== Input data ==

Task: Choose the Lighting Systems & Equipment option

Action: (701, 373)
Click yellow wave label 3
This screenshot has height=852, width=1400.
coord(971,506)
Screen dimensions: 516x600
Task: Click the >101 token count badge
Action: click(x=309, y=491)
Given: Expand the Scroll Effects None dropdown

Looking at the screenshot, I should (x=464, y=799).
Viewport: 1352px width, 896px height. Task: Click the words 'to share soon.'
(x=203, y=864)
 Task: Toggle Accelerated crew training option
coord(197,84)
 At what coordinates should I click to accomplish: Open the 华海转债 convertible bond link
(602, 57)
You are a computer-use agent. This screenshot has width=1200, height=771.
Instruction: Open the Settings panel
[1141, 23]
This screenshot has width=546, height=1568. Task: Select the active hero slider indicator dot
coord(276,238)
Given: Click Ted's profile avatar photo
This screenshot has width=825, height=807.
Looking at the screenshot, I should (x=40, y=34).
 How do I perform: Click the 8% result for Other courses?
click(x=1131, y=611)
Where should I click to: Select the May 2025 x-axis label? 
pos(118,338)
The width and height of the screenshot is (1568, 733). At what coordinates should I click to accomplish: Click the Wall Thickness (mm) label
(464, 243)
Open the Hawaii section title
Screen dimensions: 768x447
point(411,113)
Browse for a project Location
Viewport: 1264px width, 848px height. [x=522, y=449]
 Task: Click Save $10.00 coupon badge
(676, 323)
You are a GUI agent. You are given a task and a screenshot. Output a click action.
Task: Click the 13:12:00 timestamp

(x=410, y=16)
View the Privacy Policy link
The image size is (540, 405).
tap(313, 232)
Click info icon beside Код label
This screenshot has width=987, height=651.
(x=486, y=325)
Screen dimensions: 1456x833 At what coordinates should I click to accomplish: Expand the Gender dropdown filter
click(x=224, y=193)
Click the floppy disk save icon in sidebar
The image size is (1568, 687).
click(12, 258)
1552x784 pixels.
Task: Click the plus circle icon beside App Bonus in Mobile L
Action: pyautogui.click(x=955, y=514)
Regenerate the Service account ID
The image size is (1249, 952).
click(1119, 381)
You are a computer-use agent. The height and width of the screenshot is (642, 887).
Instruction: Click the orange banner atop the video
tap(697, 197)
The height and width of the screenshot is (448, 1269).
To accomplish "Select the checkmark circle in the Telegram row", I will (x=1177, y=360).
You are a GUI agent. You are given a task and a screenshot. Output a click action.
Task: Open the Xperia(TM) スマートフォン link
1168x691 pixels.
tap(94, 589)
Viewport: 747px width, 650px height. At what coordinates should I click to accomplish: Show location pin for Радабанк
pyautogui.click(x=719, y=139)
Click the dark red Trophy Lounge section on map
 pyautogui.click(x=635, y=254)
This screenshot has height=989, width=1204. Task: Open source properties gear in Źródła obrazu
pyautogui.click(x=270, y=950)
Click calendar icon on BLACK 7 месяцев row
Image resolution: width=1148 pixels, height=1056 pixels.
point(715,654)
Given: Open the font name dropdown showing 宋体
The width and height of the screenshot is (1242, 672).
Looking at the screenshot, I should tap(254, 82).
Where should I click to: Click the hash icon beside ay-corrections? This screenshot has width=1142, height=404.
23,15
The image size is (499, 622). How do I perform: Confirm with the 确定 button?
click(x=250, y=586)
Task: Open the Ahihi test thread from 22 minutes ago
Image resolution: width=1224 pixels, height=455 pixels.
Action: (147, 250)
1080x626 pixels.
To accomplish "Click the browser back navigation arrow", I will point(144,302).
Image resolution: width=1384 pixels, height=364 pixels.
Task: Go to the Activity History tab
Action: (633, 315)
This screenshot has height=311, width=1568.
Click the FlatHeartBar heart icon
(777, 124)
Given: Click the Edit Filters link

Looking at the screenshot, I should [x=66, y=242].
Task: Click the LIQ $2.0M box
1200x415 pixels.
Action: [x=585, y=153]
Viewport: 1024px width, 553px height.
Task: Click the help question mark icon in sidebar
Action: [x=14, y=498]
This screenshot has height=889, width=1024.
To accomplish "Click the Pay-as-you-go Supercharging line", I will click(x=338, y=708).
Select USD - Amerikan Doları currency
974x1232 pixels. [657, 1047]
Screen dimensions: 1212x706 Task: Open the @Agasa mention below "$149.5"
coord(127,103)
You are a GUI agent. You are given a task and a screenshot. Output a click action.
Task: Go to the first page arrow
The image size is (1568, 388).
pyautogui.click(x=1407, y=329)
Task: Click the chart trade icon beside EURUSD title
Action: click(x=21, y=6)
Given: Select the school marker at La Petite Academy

===

Assigned task
Extract the data exactly as given.

The answer
Task: Choose the Lighting Systems & Equipment option

Action: (701, 373)
Click yellow wave label 3
This screenshot has height=852, width=1400.
coord(971,506)
Screen dimensions: 516x600
Task: Click the >101 token count badge
Action: click(x=309, y=491)
Given: Expand the Scroll Effects None dropdown

Looking at the screenshot, I should (x=464, y=799).
Viewport: 1352px width, 896px height. Task: Click the words 'to share soon.'
(x=203, y=864)
 Task: Toggle Accelerated crew training option
coord(197,84)
 At what coordinates should I click to accomplish: Open the 华海转债 convertible bond link
(602, 57)
You are a computer-use agent. This screenshot has width=1200, height=771.
Instruction: Open the Settings panel
[1141, 23]
This screenshot has width=546, height=1568. Task: Select the active hero slider indicator dot
coord(276,238)
Given: Click Ted's profile avatar photo
This screenshot has width=825, height=807.
Looking at the screenshot, I should (x=40, y=34).
 How do I perform: Click the 8% result for Other courses?
click(x=1131, y=611)
Where should I click to: Select the May 2025 x-axis label? 
pos(118,338)
The width and height of the screenshot is (1568, 733). At what coordinates should I click to accomplish: Click the Wall Thickness (mm) label
(464, 243)
Open the Hawaii section title
Screen dimensions: 768x447
point(411,113)
Browse for a project Location
Viewport: 1264px width, 848px height. [x=522, y=449]
 Task: Click Save $10.00 coupon badge
(676, 323)
You are a GUI agent. You are given a task and a screenshot. Output a click action.
Task: Click the 13:12:00 timestamp

(x=410, y=16)
View the Privacy Policy link
The image size is (540, 405).
tap(313, 232)
Click info icon beside Код label
This screenshot has width=987, height=651.
(x=486, y=325)
Screen dimensions: 1456x833 At what coordinates should I click to accomplish: Expand the Gender dropdown filter
click(x=224, y=193)
Click the floppy disk save icon in sidebar
The image size is (1568, 687).
click(12, 258)
1552x784 pixels.
Task: Click the plus circle icon beside App Bonus in Mobile L
Action: pyautogui.click(x=955, y=514)
Regenerate the Service account ID
The image size is (1249, 952).
click(1119, 381)
You are a computer-use agent. The height and width of the screenshot is (642, 887).
Instruction: Click the orange banner atop the video
tap(697, 197)
The height and width of the screenshot is (448, 1269).
To accomplish "Select the checkmark circle in the Telegram row", I will (x=1177, y=360).
You are a GUI agent. You are given a task and a screenshot. Output a click action.
Task: Open the Xperia(TM) スマートフォン link
1168x691 pixels.
tap(94, 589)
Viewport: 747px width, 650px height. At what coordinates should I click to accomplish: Show location pin for Радабанк
pyautogui.click(x=719, y=139)
Click the dark red Trophy Lounge section on map
 pyautogui.click(x=635, y=254)
This screenshot has height=989, width=1204. Task: Open source properties gear in Źródła obrazu
pyautogui.click(x=270, y=950)
Click calendar icon on BLACK 7 месяцев row
Image resolution: width=1148 pixels, height=1056 pixels.
point(715,654)
Given: Open the font name dropdown showing 宋体
The width and height of the screenshot is (1242, 672).
Looking at the screenshot, I should tap(254, 82).
Where should I click to: Click the hash icon beside ay-corrections? This screenshot has width=1142, height=404.
23,15
The image size is (499, 622). How do I perform: Confirm with the 确定 button?
click(x=250, y=586)
Task: Open the Ahihi test thread from 22 minutes ago
Image resolution: width=1224 pixels, height=455 pixels.
Action: (147, 250)
1080x626 pixels.
To accomplish "Click the browser back navigation arrow", I will point(144,302).
Image resolution: width=1384 pixels, height=364 pixels.
Task: Go to the Activity History tab
Action: (633, 315)
This screenshot has height=311, width=1568.
Click the FlatHeartBar heart icon
(777, 124)
Given: Click the Edit Filters link

Looking at the screenshot, I should [x=66, y=242].
Task: Click the LIQ $2.0M box
1200x415 pixels.
Action: [x=585, y=153]
Viewport: 1024px width, 553px height.
Task: Click the help question mark icon in sidebar
Action: [x=14, y=498]
This screenshot has height=889, width=1024.
To accomplish "Click the Pay-as-you-go Supercharging line", I will click(x=338, y=708).
Select USD - Amerikan Doları currency
974x1232 pixels. [657, 1047]
Screen dimensions: 1212x706 Task: Open the @Agasa mention below "$149.5"
coord(127,103)
You are a GUI agent. You are given a task and a screenshot. Output a click action.
Task: Go to the first page arrow
The image size is (1568, 388).
pyautogui.click(x=1407, y=329)
Task: Click the chart trade icon beside EURUSD title
Action: click(x=21, y=6)
Given: Select the school marker at La Petite Academy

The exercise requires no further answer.